Patterns for making systems reliable under failure. These are defensive patterns added during or after implementation to protect against transient failures, cascading outages, resource exhaustion, and abuse.


Purpose

Resilience patterns:

  • Protect against transient failures: External services time out, networks flap
  • Prevent cascading outages: One service down shouldn’t take everything down
  • Control resource usage: Rate limiting, connection isolation
  • Improve perceived reliability: Caching reduces dependency on slow backends

Mindset: Use /pb-preamble thinking (challenge assumptions - do you actually need this pattern, or is the root cause fixable?) and /pb-design-rules thinking (Fail noisily and early; patterns should add clarity, not hide problems).

Resource Hint: sonnet - Pattern reference and application; implementation-level design decisions.


When to Use

  • Service calls fail intermittently and you need retry/backoff logic
  • External dependencies go down and you need to prevent cascading failures
  • API needs protection against abuse or resource exhaustion
  • Adding a caching layer for performance and reliability

Pattern: Retry with Exponential Backoff

Problem: External service timeout. Should we fail immediately or retry?
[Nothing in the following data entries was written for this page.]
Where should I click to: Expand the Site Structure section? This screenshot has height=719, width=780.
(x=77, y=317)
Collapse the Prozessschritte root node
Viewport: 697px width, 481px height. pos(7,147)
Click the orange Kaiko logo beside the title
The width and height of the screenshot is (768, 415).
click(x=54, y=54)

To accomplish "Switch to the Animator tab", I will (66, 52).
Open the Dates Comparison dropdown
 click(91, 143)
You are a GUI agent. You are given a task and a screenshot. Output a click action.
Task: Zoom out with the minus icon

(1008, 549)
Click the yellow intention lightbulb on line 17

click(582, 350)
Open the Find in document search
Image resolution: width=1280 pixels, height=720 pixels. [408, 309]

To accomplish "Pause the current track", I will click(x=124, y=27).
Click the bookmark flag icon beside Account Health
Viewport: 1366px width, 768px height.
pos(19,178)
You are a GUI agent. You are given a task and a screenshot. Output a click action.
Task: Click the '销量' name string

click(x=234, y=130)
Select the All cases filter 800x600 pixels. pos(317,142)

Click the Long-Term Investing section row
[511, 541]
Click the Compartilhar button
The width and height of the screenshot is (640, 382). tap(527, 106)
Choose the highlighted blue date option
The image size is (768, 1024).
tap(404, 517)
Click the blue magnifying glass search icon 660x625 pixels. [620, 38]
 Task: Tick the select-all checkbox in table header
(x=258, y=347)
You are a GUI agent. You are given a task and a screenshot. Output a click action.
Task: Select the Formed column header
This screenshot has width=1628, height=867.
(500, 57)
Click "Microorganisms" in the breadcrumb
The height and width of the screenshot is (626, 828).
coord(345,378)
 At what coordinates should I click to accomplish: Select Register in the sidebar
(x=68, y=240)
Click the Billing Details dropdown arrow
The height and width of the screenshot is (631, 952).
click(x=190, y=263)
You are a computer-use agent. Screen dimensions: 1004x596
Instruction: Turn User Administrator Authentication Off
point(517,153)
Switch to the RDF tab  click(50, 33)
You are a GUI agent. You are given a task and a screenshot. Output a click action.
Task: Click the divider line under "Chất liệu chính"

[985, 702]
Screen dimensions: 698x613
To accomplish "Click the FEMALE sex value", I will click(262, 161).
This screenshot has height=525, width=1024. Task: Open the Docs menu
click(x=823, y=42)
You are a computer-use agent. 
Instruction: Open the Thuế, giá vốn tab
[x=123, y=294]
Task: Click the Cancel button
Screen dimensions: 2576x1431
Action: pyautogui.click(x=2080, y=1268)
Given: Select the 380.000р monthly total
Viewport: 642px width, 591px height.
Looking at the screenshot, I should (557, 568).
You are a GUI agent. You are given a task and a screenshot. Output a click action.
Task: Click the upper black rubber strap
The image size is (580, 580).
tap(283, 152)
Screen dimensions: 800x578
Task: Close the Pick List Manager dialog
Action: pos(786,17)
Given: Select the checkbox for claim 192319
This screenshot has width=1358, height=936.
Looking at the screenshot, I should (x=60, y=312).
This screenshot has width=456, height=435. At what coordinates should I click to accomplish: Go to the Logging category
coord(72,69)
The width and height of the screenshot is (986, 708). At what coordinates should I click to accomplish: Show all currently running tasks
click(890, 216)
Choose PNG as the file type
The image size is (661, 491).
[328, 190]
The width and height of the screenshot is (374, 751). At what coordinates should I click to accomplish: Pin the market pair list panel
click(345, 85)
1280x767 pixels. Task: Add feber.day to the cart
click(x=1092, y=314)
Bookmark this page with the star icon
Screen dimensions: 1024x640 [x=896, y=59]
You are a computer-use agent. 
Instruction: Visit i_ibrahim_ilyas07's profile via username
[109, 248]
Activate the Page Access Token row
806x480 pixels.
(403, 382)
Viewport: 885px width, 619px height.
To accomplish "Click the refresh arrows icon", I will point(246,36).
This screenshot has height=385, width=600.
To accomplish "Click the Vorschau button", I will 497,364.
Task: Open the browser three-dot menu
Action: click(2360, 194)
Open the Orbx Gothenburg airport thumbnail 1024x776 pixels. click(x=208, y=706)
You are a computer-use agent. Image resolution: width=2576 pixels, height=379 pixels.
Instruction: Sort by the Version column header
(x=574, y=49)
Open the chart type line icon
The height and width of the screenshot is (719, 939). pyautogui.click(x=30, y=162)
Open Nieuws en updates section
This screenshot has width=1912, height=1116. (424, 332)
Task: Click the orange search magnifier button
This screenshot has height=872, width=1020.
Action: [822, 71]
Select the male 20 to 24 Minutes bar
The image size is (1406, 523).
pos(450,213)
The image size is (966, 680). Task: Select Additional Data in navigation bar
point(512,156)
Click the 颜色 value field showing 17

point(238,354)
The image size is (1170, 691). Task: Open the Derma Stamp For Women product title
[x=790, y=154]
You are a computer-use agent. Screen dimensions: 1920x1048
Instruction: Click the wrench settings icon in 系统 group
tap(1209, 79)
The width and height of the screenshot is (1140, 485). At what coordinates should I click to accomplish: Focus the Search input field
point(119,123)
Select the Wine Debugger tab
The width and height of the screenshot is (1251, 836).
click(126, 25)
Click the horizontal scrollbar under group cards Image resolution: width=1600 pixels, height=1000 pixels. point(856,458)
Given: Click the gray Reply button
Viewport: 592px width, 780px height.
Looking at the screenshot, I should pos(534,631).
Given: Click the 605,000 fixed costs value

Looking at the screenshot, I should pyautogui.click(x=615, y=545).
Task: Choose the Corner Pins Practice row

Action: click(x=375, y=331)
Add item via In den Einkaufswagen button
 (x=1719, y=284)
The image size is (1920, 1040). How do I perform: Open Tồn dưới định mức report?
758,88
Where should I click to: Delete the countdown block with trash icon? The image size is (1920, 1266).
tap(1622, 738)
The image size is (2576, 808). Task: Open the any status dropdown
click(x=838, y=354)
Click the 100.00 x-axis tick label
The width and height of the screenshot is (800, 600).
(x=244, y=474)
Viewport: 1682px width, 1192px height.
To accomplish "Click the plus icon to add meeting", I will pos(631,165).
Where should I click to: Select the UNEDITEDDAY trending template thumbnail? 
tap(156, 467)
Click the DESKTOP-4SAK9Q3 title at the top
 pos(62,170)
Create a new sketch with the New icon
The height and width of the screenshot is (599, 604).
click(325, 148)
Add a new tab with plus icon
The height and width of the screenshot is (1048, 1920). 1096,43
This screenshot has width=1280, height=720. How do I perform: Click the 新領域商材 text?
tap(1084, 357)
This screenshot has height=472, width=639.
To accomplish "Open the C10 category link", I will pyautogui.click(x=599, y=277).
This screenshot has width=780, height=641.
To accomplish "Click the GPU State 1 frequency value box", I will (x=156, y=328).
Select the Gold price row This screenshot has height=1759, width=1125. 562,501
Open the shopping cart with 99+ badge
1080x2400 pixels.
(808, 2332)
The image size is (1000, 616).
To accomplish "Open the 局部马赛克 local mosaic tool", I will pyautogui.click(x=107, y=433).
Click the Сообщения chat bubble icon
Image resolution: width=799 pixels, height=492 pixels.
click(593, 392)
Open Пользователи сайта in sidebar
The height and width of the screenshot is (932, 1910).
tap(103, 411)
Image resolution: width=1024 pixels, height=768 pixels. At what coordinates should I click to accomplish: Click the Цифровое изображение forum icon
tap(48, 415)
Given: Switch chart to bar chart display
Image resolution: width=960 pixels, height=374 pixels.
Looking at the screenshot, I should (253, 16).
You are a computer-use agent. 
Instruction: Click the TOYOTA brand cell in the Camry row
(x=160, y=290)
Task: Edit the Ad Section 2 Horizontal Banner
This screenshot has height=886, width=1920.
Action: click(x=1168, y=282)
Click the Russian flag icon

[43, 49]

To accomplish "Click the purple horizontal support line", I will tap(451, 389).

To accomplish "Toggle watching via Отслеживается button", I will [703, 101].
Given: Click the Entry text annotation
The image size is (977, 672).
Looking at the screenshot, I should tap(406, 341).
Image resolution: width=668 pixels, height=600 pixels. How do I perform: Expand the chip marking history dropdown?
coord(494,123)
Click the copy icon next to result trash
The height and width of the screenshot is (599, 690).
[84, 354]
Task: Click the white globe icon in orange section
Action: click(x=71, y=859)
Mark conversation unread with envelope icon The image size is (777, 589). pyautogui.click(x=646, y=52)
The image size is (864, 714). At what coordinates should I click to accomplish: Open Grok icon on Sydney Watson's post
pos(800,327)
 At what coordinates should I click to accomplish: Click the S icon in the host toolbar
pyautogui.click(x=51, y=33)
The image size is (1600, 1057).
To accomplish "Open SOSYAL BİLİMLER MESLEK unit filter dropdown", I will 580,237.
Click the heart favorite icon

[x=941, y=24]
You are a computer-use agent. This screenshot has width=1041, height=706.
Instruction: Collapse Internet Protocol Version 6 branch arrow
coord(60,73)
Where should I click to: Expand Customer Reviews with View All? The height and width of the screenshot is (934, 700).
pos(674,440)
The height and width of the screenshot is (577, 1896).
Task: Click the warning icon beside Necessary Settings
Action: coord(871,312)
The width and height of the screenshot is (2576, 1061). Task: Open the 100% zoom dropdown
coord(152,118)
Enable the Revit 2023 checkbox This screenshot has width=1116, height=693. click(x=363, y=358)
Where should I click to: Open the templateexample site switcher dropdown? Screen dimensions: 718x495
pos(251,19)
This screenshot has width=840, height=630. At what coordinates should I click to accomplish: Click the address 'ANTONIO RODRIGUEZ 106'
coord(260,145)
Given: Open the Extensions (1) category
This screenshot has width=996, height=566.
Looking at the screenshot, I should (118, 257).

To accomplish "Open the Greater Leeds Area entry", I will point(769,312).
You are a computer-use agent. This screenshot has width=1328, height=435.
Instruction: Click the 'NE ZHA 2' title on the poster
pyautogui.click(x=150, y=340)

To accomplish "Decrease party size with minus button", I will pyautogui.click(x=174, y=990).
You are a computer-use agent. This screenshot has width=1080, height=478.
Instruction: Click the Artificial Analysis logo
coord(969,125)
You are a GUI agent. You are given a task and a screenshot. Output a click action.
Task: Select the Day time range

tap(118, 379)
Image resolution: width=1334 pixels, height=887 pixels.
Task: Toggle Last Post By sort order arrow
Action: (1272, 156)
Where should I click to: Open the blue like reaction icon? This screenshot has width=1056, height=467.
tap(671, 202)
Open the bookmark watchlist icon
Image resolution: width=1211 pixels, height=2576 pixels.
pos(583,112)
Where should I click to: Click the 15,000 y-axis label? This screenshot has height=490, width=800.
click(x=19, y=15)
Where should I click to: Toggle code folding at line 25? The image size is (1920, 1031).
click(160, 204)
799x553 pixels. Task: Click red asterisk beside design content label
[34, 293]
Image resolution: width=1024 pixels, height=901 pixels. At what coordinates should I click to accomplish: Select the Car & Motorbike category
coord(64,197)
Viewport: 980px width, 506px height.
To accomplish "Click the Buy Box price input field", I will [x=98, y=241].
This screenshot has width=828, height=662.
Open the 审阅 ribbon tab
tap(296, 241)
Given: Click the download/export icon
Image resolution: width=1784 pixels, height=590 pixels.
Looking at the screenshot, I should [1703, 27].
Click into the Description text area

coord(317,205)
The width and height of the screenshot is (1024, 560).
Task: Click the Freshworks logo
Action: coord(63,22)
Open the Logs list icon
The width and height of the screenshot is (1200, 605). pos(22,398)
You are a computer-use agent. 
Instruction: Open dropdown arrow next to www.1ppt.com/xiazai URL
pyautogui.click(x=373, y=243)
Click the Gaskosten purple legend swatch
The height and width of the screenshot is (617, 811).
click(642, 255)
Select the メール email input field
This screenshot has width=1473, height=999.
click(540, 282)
Solution: Retry a few times, wait longer between each attempt.

How it works:

Attempt 1: Fail immediately, wait 1 second
Attempt 2: Try again, wait 2 seconds
Attempt 3: Try again, wait 4 seconds
Attempt 4: Try again, wait 8 seconds
Attempt 5: Fail permanently

Why exponential? Gives external service time to recover.
Why 5? More than 5 usually means service is down.

Python example:

import time

def call_with_retry(func, max_retries=5):
    """Call function with exponential backoff retry."""
    for attempt in range(max_retries):
        try:
            return func()
        except Exception as e:
            if attempt == max_retries - 1:
                raise  # Last attempt, fail

            wait_time = 2 ** attempt  # 1, 2, 4, 8 seconds
            print(f"Attempt {attempt + 1} failed, retrying in {wait_time}s")
            time.sleep(wait_time)

# Usage
def charge_payment():
    return payment_api.charge(amount=99.99)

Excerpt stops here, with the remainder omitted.